Entries shown:
= = = =

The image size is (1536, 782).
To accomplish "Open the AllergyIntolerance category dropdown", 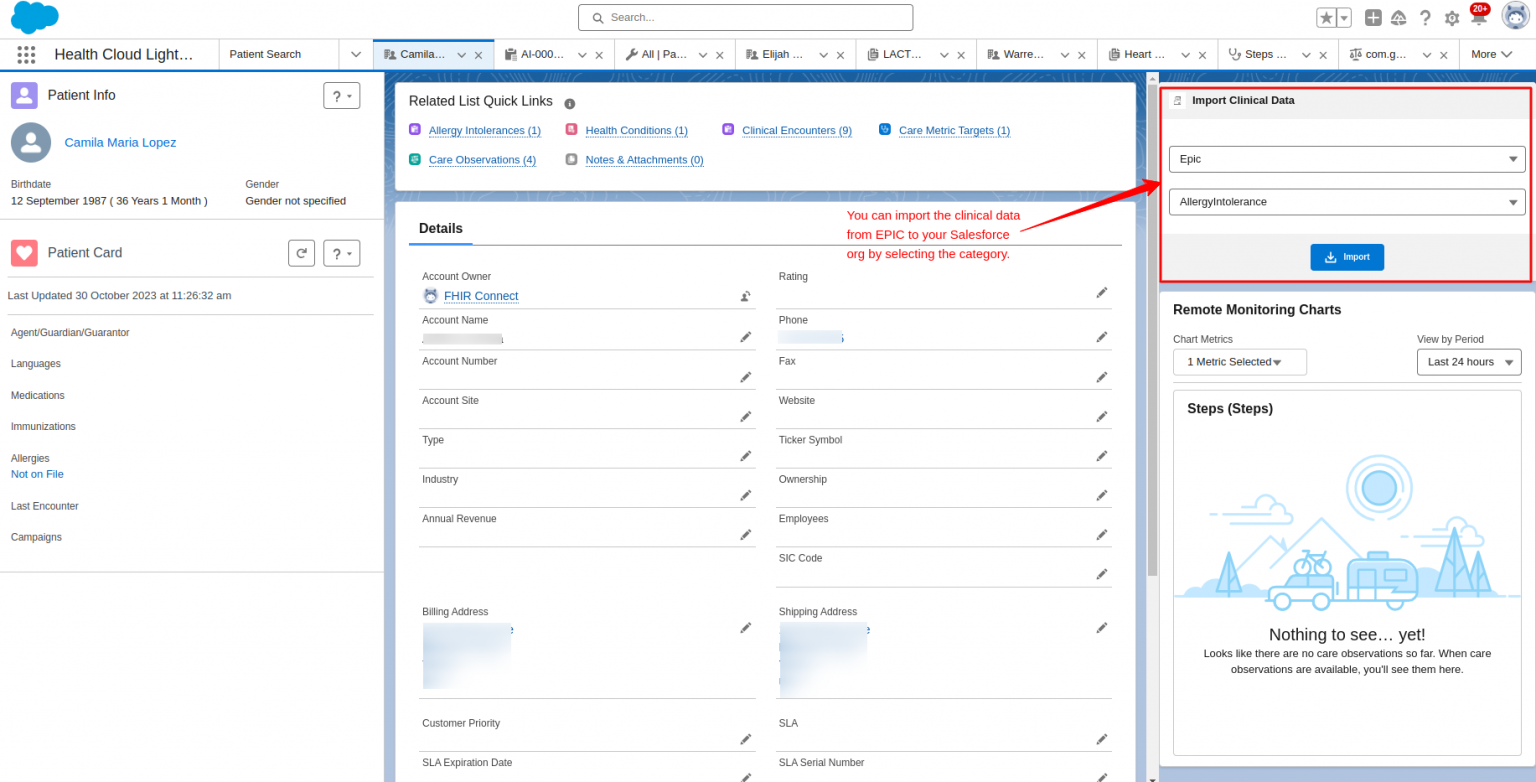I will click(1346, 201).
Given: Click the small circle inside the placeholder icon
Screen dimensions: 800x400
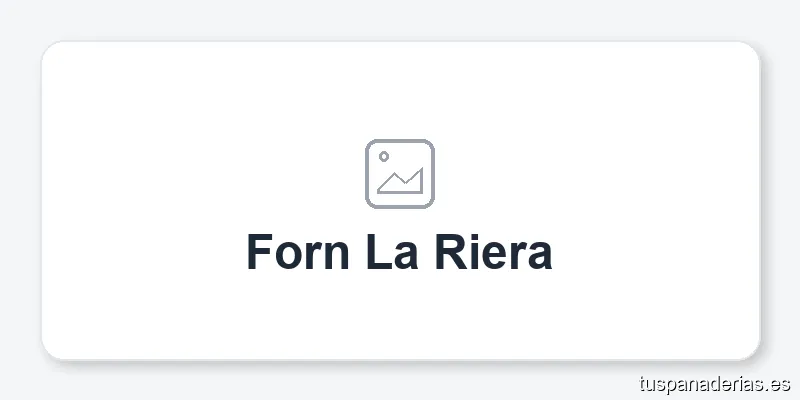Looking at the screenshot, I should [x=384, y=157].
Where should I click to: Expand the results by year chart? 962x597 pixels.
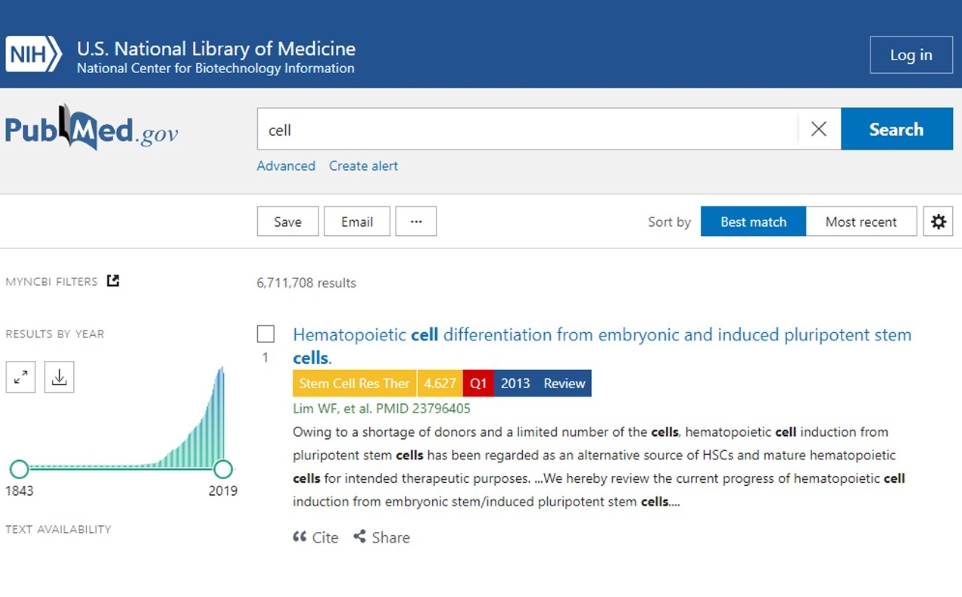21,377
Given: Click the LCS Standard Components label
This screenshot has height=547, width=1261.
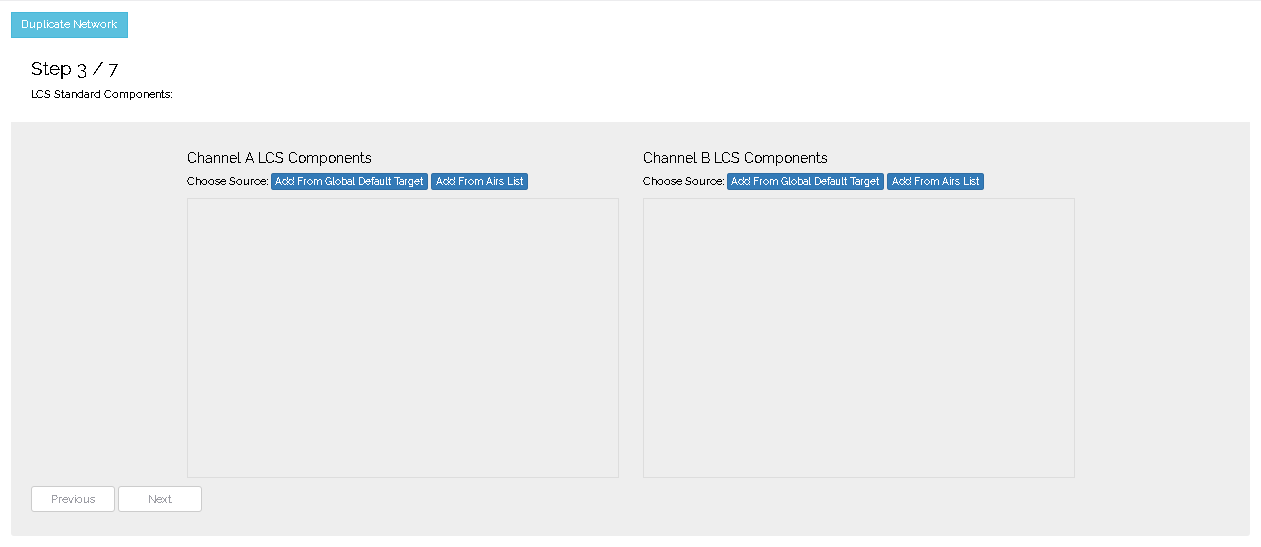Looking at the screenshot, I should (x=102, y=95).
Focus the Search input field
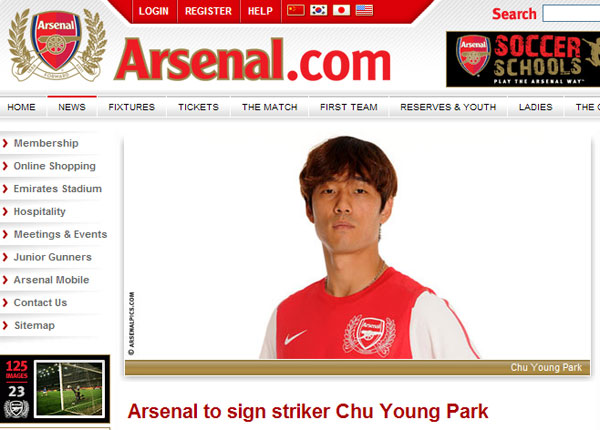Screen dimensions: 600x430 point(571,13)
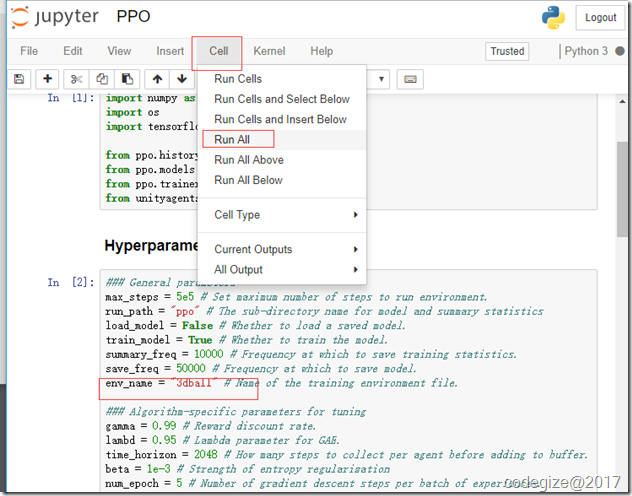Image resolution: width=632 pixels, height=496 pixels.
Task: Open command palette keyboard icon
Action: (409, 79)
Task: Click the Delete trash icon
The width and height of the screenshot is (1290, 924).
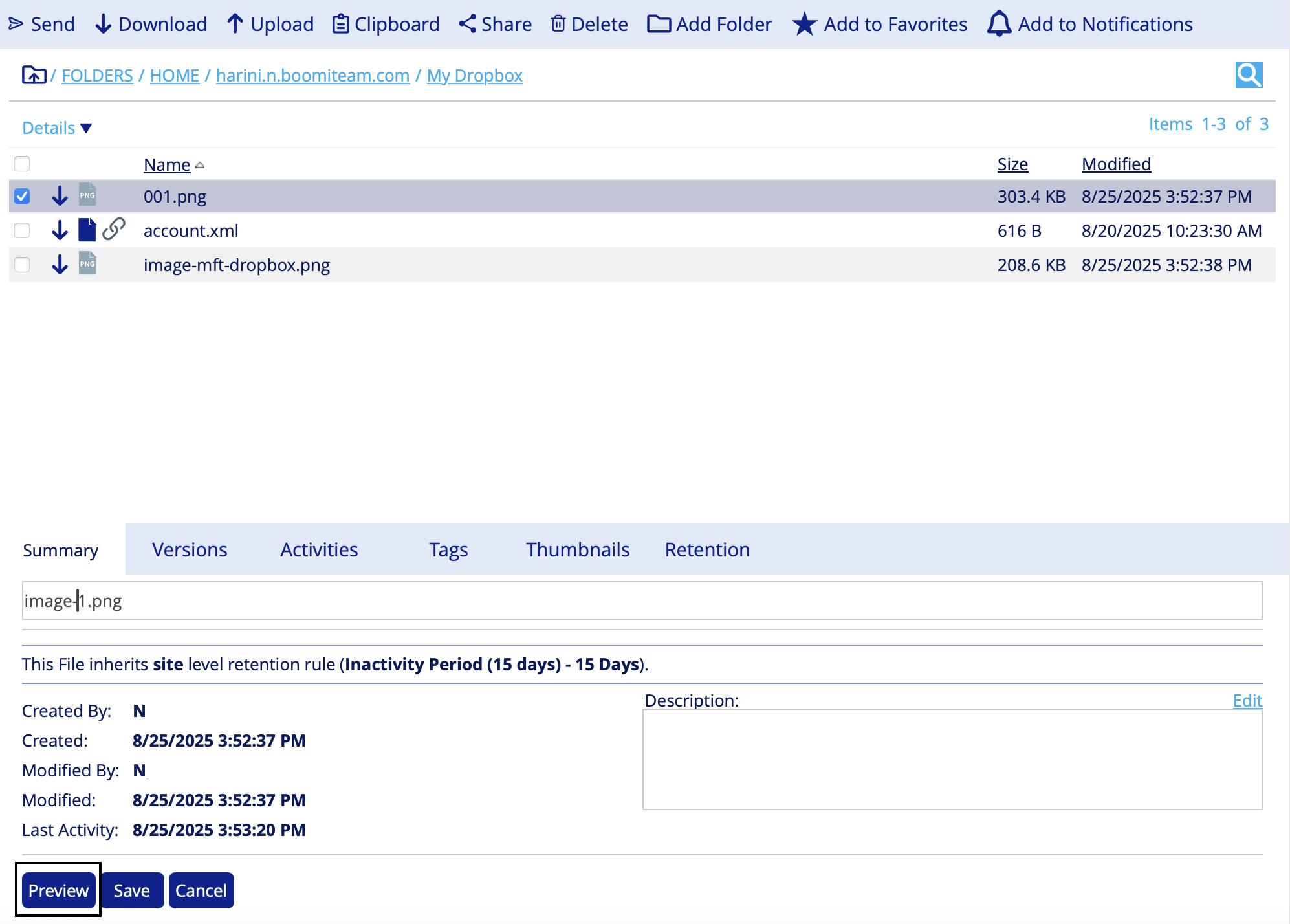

= = = =

Render the items from the line containing "Where should I" through the end of the items as a Markdown table with the columns Row and Line, numbering each line and skipping blank lines. Leave the pictures out of the answer.

| Row | Line |
|---|---|
| 1 | Where should I click to: Expand the results by year chart? 962x597 pixels. |
| 2 | 21,377 |
| 3 | Given: Click the LCS Standard Components label |
| 4 | This screenshot has height=547, width=1261. |
| 5 | Looking at the screenshot, I should (x=102, y=95). |
| 6 | Focus the Search input field |
| 7 | Screen dimensions: 600x430 point(571,13) |
| 8 | Image resolution: width=632 pixels, height=496 pixels. |
| 9 | Task: Open command palette keyboard icon |
| 10 | Action: (409, 79) |
| 11 | Task: Click the Delete trash icon |
| 12 | The width and height of the screenshot is (1290, 924). |